15 March 2007 Edition
Peter cries wolf
“It, has been the greatest privilege of my political life to play a part in the peace process in Northern Ireland, something far bigger and more important than any one individual or his career” – from Peter Mandelson’s resignation speech in January 2001.
“Weston Park was basically about conceding and capitulating in a whole number of different ways to republican demands - their shopping list. It was a disaster because it was too much for them ... That was a casualty of my departure, I would say” – Mandelson, Guardian interview, published 13 March, 2007.
“Unreasonable and irresponsible” – Mandelson, again in the Guardian, on Blair’s negotiations strategy with Sinn Fein.
“I was at a performance of the Royal Ballet visiting Belfast and I was taken out three times during the performance to talk to No. 10 about this,” Mandelson on the tedious interruptions of work in his social life – Guardian interview.
“When Gerry Adams and Martin McGuinness entered the room, you were expected to stand up” – Guardian, interview.
“This report amplifies something I said out of all proportion to its content and makes a generalised judgment totally unsupported by the remarks I made” – Mandelson speaking to the BBC later on 13 March
“Among his greatest achievements in office” – Mandelson later that day on Tony Blair’s legacy in Ireland.
BY ROBBIE SMYTH
It is hard to count how many times Peter Mandelson has resigned from various political posts beginning with leaving Labour’s Young Socialists in 1971 to allegedly join the Young Communist league and ending with his second resignation from the British cabinet in 2001 over his phone call to a Home Office minister regarding the passport application of Srichan Hinduja, a wealthy Indian businessman.
After this week’s revelations in the Guardian of Mandelson’s disdain for his party leader but more importantly for Sinn Féin and republican voters, it is not likely that Mandelson will be forced out of this lucrative EU Commissioner’s posting. Though, with public knowledge on what he thought of political negotiations in Ireland, it brings into question his ability to take part in international trade negotiations on behalf of the EU at the World Trade Organisation.
What does Mandelson think of his EU employers which technically means us, the 350 million plus EU citizens, on whose behalf he works, who stump up the money to pay for his wages and expenses which can be quite demanding. The Daily Express reported just weeks ago that he had requested an £80,000 Maserati as his official EU car.
At some shallow, superfluous level you might actually feel sorry for Peter Mandelson, the way you feel remorseful for an overpaid Premiership footballer when vandals scratch their Ferrari.
Mandelson’s early life promised so much, but the reality has been so drearily different. He went to school at Hendon, college at Oxford, where he dabbled with the Young Communist League before rejoining the Labour Party where his grandfather Herbert Morrison had been a minister.
Then came his ascension up the ranks of the party after a stint as a producer with London Weekend Television, leading to his appointment in 1985 as Labour’s Director of Communications leading to Private Eye satirically calling him the “Prince of Darkness”.

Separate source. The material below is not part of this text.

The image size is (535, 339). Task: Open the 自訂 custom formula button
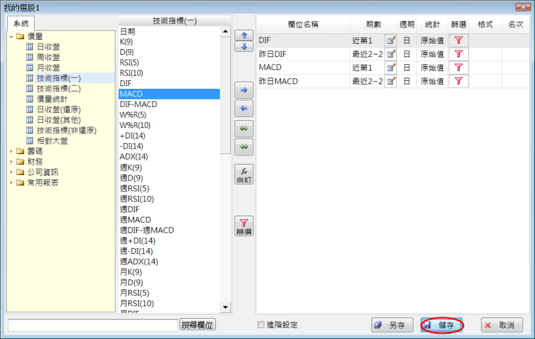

How hard it must have been for Prince Mandy to have taken the Labour safe seat at Hartlepool, didn’t they have anything closer to London.
Things were looking up though when as Labour’s Director of Elections in 1997, he could claim a lot of the credit for the landslide victory that brought Blair into Downing Street, where Mandelson was awarded a cabinet post as minister without portfolio.

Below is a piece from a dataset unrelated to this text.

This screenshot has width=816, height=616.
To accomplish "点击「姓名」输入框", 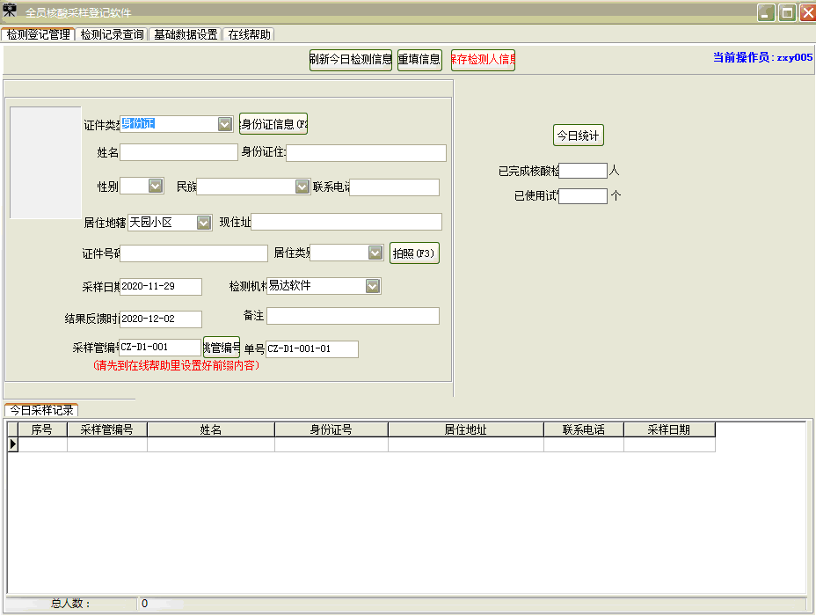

These were the glory days, he had the Jaguar with driver, the minister’s salary and now the best bit - no ministerial baggage. Then the rot set in. Blair moved Mandelson to the Department of Trade and Industry, meaning Mandelson now had to work on mundane matters of government.
Then came resignation No 1, when it was revealed that Mandelson’s Notting Hill home had been funded by an interest free loan, (any of this sound familiar), from another Labour MP and reported multi-millionaire Geoffrey Robinson whose business dealings were being investigated by Mandelson’s Department. Robinson was cleared but Mandelson had to resign while maintaining that he did not do “anything wrong or improper”.
Mandelson’s recall was to be the Northern Secretary, but from his Guardian interview published this week it is clear that Mandelson had utter disdain not just for the elected parties in Ireland, but particularly republicans, and for the development of the peace process which we know moved on in spite of him.
As Peter collects his EU pay cheque at the end of the month, he should ask himself is he really working on all our behalf or just to his own agenda, if it’s the case that he isn’t working for us, he should do the decent thing and resign. We don’t need princes or patriarchs, the EU should tolerate neither.